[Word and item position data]
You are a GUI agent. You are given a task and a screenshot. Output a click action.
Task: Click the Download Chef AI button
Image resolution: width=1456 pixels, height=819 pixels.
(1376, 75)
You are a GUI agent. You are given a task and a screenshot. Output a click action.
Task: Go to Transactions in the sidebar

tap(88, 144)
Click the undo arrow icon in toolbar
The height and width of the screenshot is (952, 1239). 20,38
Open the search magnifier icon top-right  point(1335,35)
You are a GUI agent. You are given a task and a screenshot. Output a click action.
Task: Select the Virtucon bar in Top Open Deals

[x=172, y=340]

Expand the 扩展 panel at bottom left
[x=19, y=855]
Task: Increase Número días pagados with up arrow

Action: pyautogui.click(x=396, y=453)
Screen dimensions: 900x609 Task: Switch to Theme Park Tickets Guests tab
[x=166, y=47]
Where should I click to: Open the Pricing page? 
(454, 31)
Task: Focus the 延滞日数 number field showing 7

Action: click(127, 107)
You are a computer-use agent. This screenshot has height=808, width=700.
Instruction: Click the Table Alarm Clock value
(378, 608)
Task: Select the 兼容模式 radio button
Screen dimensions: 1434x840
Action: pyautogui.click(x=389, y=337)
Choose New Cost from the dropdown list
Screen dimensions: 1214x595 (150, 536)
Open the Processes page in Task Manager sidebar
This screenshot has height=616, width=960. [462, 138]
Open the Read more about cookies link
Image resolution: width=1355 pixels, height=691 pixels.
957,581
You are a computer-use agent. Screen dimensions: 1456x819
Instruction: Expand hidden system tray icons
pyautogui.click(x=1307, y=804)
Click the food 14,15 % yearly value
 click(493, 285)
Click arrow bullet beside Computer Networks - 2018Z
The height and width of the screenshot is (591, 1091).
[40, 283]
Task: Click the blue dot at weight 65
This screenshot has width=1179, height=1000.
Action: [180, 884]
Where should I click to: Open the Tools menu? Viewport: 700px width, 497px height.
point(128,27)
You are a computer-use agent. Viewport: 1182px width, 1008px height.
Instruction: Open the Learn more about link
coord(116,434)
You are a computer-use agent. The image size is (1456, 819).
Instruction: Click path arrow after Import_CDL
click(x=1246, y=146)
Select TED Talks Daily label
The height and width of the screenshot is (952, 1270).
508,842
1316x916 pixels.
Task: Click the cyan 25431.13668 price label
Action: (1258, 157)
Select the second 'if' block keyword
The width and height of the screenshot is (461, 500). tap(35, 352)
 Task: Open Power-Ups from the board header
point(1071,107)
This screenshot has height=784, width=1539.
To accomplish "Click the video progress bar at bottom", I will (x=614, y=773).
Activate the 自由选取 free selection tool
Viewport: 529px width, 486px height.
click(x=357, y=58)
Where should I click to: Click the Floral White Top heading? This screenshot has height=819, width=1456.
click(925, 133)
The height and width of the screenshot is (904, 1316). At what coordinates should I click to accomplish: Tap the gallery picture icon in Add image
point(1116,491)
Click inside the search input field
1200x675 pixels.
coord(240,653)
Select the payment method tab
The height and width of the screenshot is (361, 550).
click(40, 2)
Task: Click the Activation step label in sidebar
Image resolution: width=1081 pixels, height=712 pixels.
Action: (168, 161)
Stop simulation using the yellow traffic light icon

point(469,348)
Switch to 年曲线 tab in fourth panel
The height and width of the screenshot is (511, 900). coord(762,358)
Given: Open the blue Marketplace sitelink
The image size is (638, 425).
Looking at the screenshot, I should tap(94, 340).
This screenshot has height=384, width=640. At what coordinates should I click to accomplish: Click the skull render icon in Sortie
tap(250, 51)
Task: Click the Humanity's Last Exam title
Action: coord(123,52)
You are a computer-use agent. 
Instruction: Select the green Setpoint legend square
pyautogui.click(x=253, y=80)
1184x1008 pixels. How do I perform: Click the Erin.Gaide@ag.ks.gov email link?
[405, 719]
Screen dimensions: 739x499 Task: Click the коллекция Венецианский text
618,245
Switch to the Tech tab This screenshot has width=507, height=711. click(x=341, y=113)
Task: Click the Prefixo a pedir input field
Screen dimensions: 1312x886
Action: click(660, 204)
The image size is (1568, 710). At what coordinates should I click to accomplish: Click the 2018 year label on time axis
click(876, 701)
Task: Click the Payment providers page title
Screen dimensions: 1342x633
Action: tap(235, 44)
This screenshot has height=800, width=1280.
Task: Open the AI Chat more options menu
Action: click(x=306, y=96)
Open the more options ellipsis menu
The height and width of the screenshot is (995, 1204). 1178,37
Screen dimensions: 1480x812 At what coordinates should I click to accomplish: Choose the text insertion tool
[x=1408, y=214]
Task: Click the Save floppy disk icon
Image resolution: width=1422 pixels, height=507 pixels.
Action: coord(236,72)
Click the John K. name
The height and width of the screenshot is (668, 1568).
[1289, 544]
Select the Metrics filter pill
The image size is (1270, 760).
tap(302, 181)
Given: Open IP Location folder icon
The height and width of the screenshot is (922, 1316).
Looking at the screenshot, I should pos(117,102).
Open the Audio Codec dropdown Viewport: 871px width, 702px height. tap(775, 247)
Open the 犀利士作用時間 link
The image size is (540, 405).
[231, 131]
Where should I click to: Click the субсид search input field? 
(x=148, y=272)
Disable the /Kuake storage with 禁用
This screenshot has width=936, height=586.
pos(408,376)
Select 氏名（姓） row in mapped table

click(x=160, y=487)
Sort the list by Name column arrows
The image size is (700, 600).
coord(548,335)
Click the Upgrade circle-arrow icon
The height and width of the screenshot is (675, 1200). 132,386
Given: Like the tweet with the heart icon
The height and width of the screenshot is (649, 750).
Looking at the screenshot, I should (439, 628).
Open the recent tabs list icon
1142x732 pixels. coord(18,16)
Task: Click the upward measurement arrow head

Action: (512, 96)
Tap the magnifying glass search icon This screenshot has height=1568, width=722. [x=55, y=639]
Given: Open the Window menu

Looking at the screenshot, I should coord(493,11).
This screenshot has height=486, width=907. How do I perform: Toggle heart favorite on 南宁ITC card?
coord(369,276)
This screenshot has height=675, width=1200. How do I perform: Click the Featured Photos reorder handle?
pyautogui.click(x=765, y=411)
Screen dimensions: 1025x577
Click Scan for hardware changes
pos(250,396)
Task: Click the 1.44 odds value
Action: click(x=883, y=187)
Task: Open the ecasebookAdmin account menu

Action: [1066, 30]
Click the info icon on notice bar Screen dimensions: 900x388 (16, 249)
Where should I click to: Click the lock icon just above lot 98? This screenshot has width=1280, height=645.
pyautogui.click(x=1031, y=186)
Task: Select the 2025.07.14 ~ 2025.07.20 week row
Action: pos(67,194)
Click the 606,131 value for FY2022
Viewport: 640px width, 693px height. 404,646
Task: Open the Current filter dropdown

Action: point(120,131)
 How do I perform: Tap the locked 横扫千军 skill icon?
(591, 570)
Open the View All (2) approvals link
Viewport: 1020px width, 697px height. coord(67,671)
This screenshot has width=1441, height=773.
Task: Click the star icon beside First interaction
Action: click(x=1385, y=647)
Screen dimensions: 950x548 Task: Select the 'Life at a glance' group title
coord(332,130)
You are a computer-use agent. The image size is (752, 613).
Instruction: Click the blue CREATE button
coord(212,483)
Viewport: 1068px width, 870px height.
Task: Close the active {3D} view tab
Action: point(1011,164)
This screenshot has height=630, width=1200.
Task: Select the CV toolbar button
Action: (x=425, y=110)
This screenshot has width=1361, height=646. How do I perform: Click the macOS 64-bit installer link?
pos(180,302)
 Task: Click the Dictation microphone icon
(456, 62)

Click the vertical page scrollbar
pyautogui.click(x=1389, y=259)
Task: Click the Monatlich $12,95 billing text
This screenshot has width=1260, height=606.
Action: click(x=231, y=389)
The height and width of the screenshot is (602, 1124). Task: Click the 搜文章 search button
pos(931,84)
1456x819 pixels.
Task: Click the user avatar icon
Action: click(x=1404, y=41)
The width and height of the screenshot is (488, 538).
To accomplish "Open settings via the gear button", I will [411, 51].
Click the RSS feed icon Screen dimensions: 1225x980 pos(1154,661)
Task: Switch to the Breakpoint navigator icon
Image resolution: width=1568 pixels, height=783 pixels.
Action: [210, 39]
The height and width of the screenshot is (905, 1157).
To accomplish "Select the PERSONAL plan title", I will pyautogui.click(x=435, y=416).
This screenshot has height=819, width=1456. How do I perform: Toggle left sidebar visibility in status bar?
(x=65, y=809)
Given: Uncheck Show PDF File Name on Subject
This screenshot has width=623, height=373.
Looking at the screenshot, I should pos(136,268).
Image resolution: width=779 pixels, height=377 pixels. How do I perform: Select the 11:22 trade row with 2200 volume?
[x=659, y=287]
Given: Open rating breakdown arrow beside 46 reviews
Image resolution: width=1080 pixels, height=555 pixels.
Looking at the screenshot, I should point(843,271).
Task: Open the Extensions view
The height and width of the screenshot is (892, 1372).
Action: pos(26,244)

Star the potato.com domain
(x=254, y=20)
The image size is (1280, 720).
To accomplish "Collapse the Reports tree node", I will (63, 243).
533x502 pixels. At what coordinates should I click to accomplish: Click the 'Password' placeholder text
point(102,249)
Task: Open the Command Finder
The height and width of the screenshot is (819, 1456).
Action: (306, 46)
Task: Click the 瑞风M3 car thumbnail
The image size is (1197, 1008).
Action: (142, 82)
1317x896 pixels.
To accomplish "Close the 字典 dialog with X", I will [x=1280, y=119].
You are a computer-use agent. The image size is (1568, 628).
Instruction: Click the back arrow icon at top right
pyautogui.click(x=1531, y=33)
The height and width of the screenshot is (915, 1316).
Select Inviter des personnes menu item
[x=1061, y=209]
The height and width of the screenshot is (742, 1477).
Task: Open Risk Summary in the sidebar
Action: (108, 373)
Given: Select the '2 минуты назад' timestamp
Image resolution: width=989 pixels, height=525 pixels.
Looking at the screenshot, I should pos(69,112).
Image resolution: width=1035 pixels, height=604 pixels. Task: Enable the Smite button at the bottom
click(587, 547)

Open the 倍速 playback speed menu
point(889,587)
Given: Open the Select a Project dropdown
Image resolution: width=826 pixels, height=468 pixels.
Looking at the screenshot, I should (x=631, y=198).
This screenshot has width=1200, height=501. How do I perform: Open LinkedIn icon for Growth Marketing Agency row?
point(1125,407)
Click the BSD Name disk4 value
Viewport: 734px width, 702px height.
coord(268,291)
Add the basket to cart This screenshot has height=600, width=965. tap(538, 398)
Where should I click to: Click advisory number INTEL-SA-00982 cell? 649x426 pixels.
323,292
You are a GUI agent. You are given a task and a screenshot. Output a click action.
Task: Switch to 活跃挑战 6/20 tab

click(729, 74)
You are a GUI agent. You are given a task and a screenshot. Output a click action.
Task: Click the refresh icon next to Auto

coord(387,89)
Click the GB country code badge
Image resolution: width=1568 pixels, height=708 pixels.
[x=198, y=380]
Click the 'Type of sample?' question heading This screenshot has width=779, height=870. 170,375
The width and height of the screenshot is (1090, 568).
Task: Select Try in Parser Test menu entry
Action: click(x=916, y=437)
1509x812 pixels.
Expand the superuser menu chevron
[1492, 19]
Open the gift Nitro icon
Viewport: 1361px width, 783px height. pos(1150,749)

[Brief] Repeat the lines of the material exactly, beginning at the line that contains "The height and width of the screenshot is (905, 1157)." and stopping after the line that contains "pyautogui.click(x=1531, y=33)".

[Exercise response]
The height and width of the screenshot is (905, 1157).
To accomplish "Select the PERSONAL plan title", I will pyautogui.click(x=435, y=416).
This screenshot has height=819, width=1456. How do I perform: Toggle left sidebar visibility in status bar?
(x=65, y=809)
Given: Uncheck Show PDF File Name on Subject
This screenshot has width=623, height=373.
Looking at the screenshot, I should pos(136,268).
Image resolution: width=779 pixels, height=377 pixels. How do I perform: Select the 11:22 trade row with 2200 volume?
[x=659, y=287]
Given: Open rating breakdown arrow beside 46 reviews
Image resolution: width=1080 pixels, height=555 pixels.
Looking at the screenshot, I should point(843,271).
Task: Open the Extensions view
The height and width of the screenshot is (892, 1372).
Action: pos(26,244)

Star the potato.com domain
(x=254, y=20)
The image size is (1280, 720).
To accomplish "Collapse the Reports tree node", I will (63, 243).
533x502 pixels. At what coordinates should I click to accomplish: Click the 'Password' placeholder text
point(102,249)
Task: Open the Command Finder
The height and width of the screenshot is (819, 1456).
Action: (306, 46)
Task: Click the 瑞风M3 car thumbnail
The image size is (1197, 1008).
Action: (142, 82)
1317x896 pixels.
To accomplish "Close the 字典 dialog with X", I will [x=1280, y=119].
You are a computer-use agent. The image size is (1568, 628).
Instruction: Click the back arrow icon at top right
pyautogui.click(x=1531, y=33)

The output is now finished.